(DATA EXCERPTS)

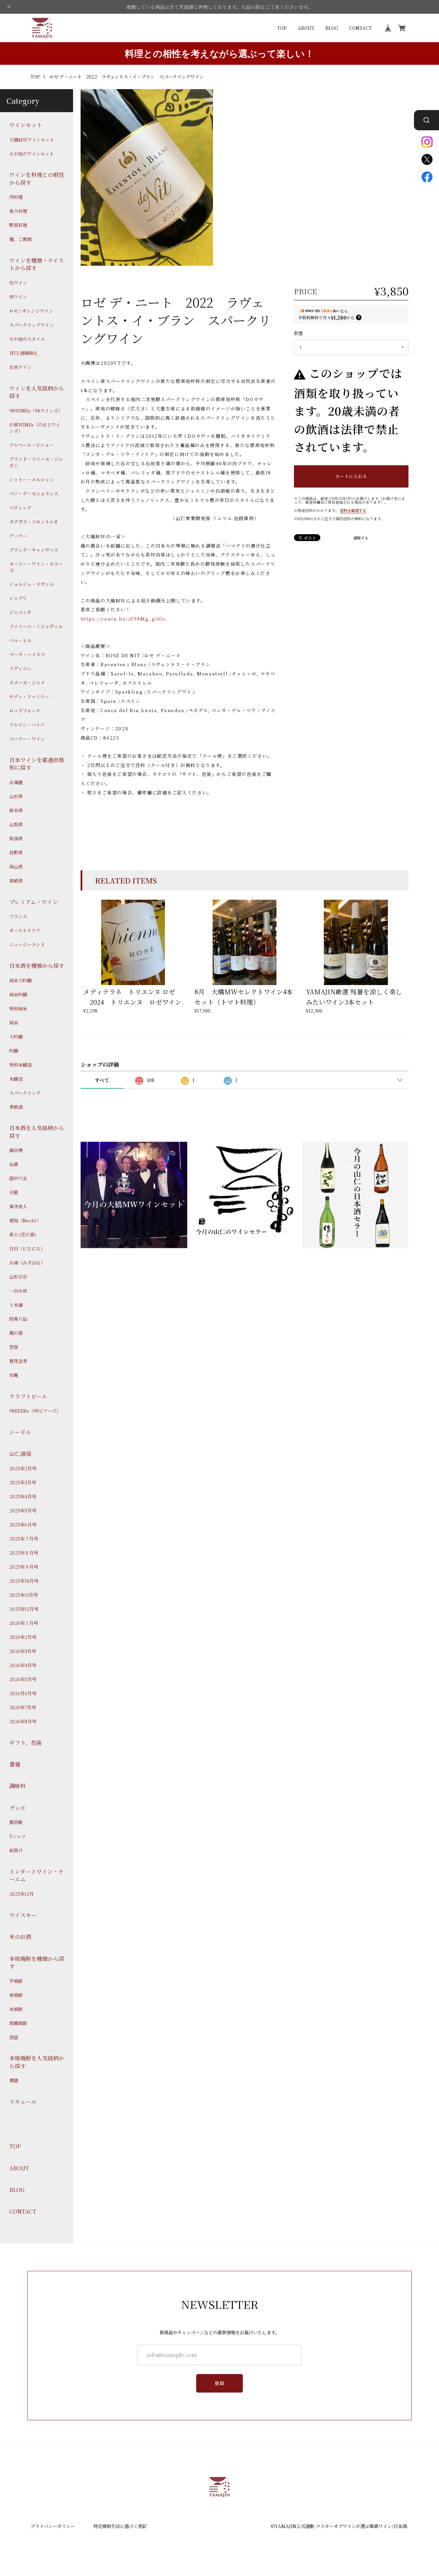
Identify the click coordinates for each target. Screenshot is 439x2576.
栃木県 (16, 810)
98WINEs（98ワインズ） (35, 410)
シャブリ (18, 598)
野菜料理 (18, 225)
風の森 (16, 1333)
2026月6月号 (22, 1693)
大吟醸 (16, 1036)
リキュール (23, 2102)
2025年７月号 (23, 1539)
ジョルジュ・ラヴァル (31, 584)
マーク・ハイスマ (27, 654)
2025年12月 (21, 1894)
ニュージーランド (27, 945)
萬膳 (13, 2080)
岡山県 (16, 867)
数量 (298, 333)
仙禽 (13, 1164)
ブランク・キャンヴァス (33, 550)
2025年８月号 (23, 1553)
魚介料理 (18, 211)
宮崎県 (16, 881)
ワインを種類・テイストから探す (36, 264)
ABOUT (306, 28)
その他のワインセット (31, 154)
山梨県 (16, 825)
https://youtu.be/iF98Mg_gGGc (123, 618)
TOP (282, 28)
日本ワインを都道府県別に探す (36, 763)
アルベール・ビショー (31, 445)
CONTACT (360, 28)
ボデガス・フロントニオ (33, 522)
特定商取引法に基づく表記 (120, 2526)
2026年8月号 (22, 1721)
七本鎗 (16, 1305)
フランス (18, 916)
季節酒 (16, 1107)
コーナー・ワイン (27, 739)
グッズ (17, 1807)
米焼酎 (16, 2009)
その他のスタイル (27, 339)
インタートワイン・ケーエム (36, 1875)
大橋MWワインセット (31, 139)
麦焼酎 (16, 1995)
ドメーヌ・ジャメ (27, 683)
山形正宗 (18, 1277)
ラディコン (20, 669)
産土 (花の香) (22, 1235)
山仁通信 (20, 1454)
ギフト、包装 (25, 1742)
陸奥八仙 (18, 1319)
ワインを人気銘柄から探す (36, 391)
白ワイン (18, 283)
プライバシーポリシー (53, 2526)
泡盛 (13, 2037)
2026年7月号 (22, 1707)
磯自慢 (16, 1150)
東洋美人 (18, 1206)
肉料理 (16, 197)
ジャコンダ (20, 612)
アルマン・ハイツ (27, 725)
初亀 (13, 1375)
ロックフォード (24, 711)
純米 (13, 1022)
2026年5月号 (22, 1679)
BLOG (331, 28)
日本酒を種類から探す (36, 966)
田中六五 (18, 1178)
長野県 (16, 853)
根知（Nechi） (25, 1221)
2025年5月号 (22, 1511)
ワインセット (25, 125)
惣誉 (13, 1347)
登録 (220, 2383)
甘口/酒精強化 (23, 353)
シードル (20, 1432)
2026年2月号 (22, 1637)
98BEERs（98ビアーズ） (35, 1411)
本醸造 (16, 1079)
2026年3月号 (22, 1651)
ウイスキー (23, 1915)
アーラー (18, 535)
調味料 (17, 1786)
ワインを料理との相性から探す (36, 178)
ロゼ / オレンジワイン (31, 311)
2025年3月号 (22, 1482)
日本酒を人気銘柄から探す (36, 1131)
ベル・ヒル (20, 640)
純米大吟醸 (20, 980)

(End DATA EXCERPTS)

AIM OF THE TASK:
Write out the entries word for word. Skip the pictures.

ANSWER SPACE:
Identify the click coordinates for each target. Screenshot is 439x2576.
栃木県 (16, 810)
98WINEs（98ワインズ） (35, 410)
シャブリ (18, 598)
野菜料理 (18, 225)
風の森 (16, 1333)
2026月6月号 (22, 1693)
大吟醸 (16, 1036)
リキュール (23, 2102)
2025年７月号 (23, 1539)
ジョルジュ・ラヴァル (31, 584)
マーク・ハイスマ (27, 654)
2025年12月 (21, 1894)
ニュージーランド (27, 945)
萬膳 (13, 2080)
岡山県 (16, 867)
数量 (298, 333)
仙禽 (13, 1164)
ブランク・キャンヴァス (33, 550)
2025年８月号 (23, 1553)
魚介料理 (18, 211)
宮崎県 (16, 881)
ワインを種類・テイストから探す (36, 264)
ABOUT (306, 28)
その他のワインセット (31, 154)
山梨県 (16, 825)
https://youtu.be/iF98Mg_gGGc (123, 618)
TOP (282, 28)
日本ワインを都道府県別に探す (36, 763)
アルベール・ビショー (31, 445)
CONTACT (360, 28)
ボデガス・フロントニオ (33, 522)
特定商取引法に基づく表記 (120, 2526)
2026年8月号 (22, 1721)
七本鎗 (16, 1305)
フランス (18, 916)
季節酒 (16, 1107)
コーナー・ワイン (27, 739)
グッズ (17, 1807)
米焼酎 (16, 2009)
その他のスタイル (27, 339)
インタートワイン・ケーエム (36, 1875)
大橋MWワインセット (31, 139)
麦焼酎 (16, 1995)
ドメーヌ・ジャメ (27, 683)
山形正宗 (18, 1277)
ラディコン (20, 669)
産土 (花の香) (22, 1235)
山仁通信 (20, 1454)
ギフト、包装 (25, 1742)
陸奥八仙 (18, 1319)
ワインを人気銘柄から探す (36, 391)
白ワイン (18, 283)
プライバシーポリシー (53, 2526)
泡盛 (13, 2037)
2026年7月号 (22, 1707)
磯自慢 (16, 1150)
東洋美人 (18, 1206)
肉料理 (16, 197)
ジャコンダ (20, 612)
アルマン・ハイツ (27, 725)
初亀 (13, 1375)
ロックフォード (24, 711)
純米 (13, 1022)
2026年5月号 (22, 1679)
BLOG (331, 28)
日本酒を種類から探す (36, 966)
田中六五 (18, 1178)
長野県 (16, 853)
根知（Nechi） (25, 1221)
2025年5月号 (22, 1511)
ワインセット (25, 125)
惣誉 (13, 1347)
登録 (220, 2383)
甘口/酒精強化 (23, 353)
シードル (20, 1432)
2026年2月号 (22, 1637)
98BEERs（98ビアーズ） (35, 1411)
本醸造 (16, 1079)
2026年3月号 (22, 1651)
ウイスキー (23, 1915)
アーラー (18, 535)
調味料 (17, 1786)
ワインを料理との相性から探す (36, 178)
ロゼ / オレンジワイン (31, 311)
2025年3月号 (22, 1482)
日本酒を人気銘柄から探す (36, 1131)
ベル・ヒル (20, 640)
純米大吟醸 (20, 980)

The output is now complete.